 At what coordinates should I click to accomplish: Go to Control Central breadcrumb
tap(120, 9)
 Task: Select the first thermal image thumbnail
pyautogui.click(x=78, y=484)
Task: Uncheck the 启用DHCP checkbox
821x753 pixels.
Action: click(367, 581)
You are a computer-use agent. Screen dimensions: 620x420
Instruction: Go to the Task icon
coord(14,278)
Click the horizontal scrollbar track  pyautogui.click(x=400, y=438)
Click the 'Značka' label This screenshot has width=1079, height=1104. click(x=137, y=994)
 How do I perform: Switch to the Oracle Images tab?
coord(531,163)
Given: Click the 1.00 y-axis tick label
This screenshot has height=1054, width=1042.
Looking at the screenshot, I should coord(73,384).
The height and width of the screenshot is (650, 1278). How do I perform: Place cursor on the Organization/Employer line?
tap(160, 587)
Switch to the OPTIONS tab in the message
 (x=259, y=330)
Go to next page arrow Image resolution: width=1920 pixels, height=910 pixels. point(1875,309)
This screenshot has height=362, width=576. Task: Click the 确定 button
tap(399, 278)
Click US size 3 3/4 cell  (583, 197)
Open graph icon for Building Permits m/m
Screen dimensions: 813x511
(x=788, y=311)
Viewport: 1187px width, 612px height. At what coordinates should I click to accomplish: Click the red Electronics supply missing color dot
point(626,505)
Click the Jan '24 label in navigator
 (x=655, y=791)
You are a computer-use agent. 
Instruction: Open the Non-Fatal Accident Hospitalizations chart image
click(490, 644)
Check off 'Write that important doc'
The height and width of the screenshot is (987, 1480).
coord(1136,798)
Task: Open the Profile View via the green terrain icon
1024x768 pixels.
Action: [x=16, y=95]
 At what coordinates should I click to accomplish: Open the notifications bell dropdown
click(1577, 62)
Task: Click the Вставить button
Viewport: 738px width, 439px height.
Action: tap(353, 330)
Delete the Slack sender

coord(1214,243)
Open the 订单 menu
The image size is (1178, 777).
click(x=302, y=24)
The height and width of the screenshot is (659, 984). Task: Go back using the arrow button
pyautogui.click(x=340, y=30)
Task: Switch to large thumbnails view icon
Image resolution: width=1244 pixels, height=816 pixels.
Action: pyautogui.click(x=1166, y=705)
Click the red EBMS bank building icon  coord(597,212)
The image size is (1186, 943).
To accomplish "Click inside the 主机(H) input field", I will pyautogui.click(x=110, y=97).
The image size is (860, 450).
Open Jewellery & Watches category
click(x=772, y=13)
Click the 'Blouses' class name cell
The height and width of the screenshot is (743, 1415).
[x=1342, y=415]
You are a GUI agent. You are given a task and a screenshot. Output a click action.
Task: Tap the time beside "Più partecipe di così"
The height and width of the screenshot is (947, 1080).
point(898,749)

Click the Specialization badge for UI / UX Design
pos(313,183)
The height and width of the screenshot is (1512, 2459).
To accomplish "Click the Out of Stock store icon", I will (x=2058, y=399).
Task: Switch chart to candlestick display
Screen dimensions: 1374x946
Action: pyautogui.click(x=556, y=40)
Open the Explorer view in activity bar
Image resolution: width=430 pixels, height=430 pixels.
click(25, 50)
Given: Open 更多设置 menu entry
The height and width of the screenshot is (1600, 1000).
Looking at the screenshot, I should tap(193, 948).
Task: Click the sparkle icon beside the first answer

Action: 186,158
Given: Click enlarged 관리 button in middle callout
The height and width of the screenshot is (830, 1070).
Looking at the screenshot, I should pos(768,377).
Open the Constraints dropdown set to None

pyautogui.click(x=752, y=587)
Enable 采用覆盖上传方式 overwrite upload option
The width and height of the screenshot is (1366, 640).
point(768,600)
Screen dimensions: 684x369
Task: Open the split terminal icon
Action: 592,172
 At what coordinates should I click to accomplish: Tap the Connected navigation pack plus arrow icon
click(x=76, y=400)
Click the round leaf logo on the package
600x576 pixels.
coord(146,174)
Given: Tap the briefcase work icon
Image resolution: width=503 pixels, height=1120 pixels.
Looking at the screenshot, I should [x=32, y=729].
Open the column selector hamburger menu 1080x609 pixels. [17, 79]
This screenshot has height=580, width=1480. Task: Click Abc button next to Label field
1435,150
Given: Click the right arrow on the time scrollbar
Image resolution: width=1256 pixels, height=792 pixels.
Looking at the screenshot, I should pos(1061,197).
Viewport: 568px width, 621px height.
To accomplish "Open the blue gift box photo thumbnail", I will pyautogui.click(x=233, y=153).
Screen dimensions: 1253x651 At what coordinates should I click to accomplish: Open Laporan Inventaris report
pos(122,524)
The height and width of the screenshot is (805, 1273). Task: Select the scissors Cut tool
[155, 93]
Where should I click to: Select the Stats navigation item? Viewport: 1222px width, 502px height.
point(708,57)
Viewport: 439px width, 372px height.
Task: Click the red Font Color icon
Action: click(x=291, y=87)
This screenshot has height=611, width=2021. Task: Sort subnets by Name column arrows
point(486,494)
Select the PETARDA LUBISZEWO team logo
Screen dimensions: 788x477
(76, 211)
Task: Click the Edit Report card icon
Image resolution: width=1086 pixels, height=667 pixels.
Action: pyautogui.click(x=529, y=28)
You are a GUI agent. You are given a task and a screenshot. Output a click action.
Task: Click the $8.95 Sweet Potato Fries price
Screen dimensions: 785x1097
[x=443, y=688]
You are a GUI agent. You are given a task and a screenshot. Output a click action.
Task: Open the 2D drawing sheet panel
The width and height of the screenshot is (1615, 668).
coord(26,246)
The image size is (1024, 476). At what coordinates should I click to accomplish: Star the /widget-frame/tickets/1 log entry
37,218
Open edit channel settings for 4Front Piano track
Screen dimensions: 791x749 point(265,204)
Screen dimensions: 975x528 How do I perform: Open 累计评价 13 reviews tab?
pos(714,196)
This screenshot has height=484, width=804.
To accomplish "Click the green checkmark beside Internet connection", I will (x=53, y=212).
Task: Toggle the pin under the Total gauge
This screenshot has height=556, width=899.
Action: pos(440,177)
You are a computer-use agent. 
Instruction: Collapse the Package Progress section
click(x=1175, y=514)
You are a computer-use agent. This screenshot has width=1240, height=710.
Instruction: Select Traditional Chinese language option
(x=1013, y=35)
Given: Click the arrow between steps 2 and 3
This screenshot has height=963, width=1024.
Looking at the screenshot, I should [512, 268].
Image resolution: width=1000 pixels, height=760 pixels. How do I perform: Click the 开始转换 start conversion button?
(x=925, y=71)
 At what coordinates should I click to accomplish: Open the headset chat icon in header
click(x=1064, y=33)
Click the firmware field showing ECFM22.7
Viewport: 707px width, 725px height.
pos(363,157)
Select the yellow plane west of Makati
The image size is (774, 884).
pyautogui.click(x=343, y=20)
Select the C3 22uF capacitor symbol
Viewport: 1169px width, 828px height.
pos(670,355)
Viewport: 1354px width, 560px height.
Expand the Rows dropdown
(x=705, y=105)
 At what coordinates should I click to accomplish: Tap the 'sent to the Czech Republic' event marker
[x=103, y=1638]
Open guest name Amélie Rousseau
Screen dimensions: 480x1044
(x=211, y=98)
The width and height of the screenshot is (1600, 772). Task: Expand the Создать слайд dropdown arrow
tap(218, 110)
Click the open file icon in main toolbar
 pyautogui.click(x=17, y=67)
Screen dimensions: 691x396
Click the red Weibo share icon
# # #
EXERCISE REQUIREMENTS = Lines from the start of the material above through the line containing "You are a computer-use agent. Screen" are to be duplicated exactly, and only those.

YOUR SOLUTION =
 At what coordinates should I click to accomplish: Go to Control Central breadcrumb
tap(120, 9)
 Task: Select the first thermal image thumbnail
pyautogui.click(x=78, y=484)
Task: Uncheck the 启用DHCP checkbox
821x753 pixels.
Action: click(367, 581)
You are a computer-use agent. Screen dimensions: 620x420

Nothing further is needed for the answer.